Solving this ODE for an initial value problem

[dchau503]

Homework Statement

$$x \frac{du}{dx} \ = \ (u-x)^3 + u$$

solve for u(x) and use $$u(1) \ = \ 10$$ to solve for u without a constant.

Homework Equations

The given hint is to let $v=u-x$

The Attempt at a Solution

This equation is not separable and the book wants me to make it separable by a change of variables, i.e.

$$u=v+x \ \ \text{and in replacing the original equation with the hint, I get} \frac{du}{dx} = \frac{v^3+u}{x}$$.

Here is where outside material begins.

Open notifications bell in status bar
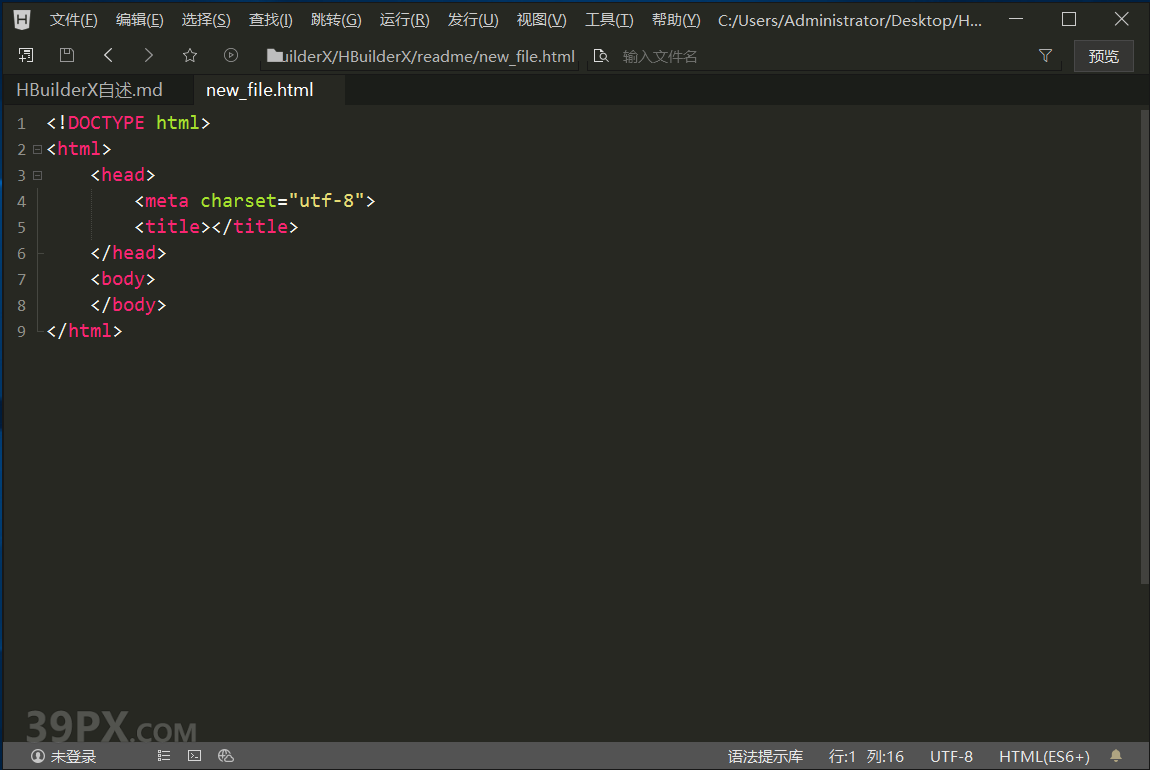Screen dimensions: 1150x770 point(1116,757)
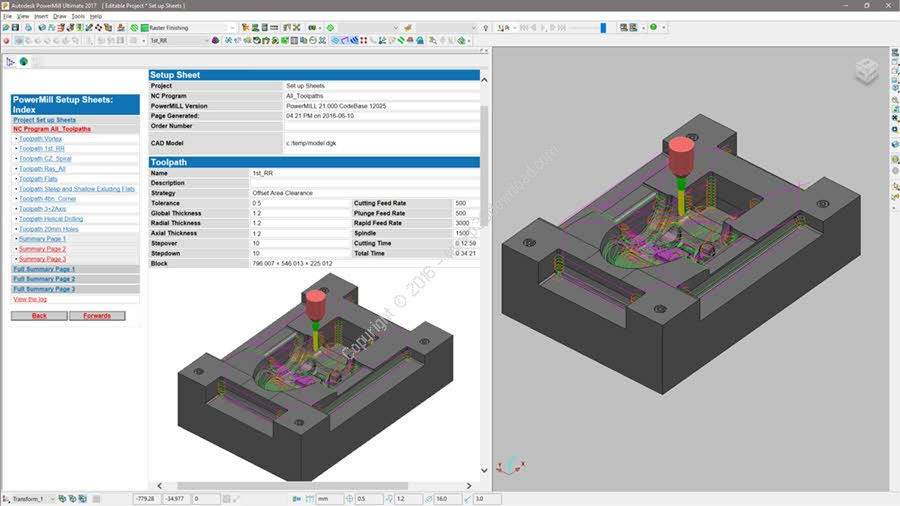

From $$u=v+x, \ \text{I also know that} \frac{du}{dx} \ \text{is also equal to 1, so} \frac{v^3+u}{x} = 1$$

But this gets rid of all the differentials and I need guidance on how to solve for u in terms of just x.

 

[LCKurtz]

Homework Statement

$$x \frac{du}{dx} \ = \ (u-x)^3 + u$$

solve for u(x) and use $$u(1) \ = \ 10$$ to solve for u without a constant.

Homework Equations

The given hint is to let $v=u-x$

The Attempt at a Solution

This equation is not separable and the book wants me to make it separable by a change of variables, i.e.

$$u=v+x \ \ \text{and in replacing the original equation with the hint, I get} \frac{du}{dx} = \frac{v^3+u}{x}$$.

If $u=v+x$, what is $\frac {du}{dx}$ in terms of $v$? Also substitute for that $u$ that is left and show us what you get.